Railways in India have been increasingly adopting rooftop solar to meet their electricity demand. Southern Railways (SR) in Chennai is adopting the solar plants. Also, the South Western Railways (SWR) is going to install the plants in Karnataka.
The railway department has installed a large number of solar panels at Hospet and Mysuru railway stations. The capacity of the rooftop solar plant is 100 kW helping railways saving electricity bill by 70%. Without solar panels, the electricity bill of Hospet railway station would touch INR 4.5 lakh. The rooftop solar at the station is in operation for 6 months now. The solar panels backup power supply to the station office, hospital, running room and guestroom on the station premises.
The railway will soon adopt the rooftop solar initiatives at three major railway stations at Bengaluru as well. These stations have sufficient space to install enough solar energy panels to cut down the electricity bill by minimum 50%.

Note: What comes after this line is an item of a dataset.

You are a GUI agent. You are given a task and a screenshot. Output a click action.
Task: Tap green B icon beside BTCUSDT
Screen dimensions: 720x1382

In recent days, the Railways has started experimenting with the rooftop solar technology in other states. They have tried installing solar panels on coaches and to run an entire station on solar power. To reduce electricity bills, 11 railways stations in Kerala are installing solar panels.
Limitation on railways to use rooftop solar
Like everyone else who is using these solar power plants Indian Railways also has to comply with the state regulatory provisions. Indian Railways is a public utility which is also a major consumer of electricity. Due to the restrictions from power regulators, it is unable to use the solar power plants to its full potential. Should the regulators relax the norms the capacity of rooftop solar plants in India will go up. Regulatory provisions often restrict the capacity up to 1 MW. Since railways are energy guzzlers they can easily surpass the size of 1 MW and consume all energy.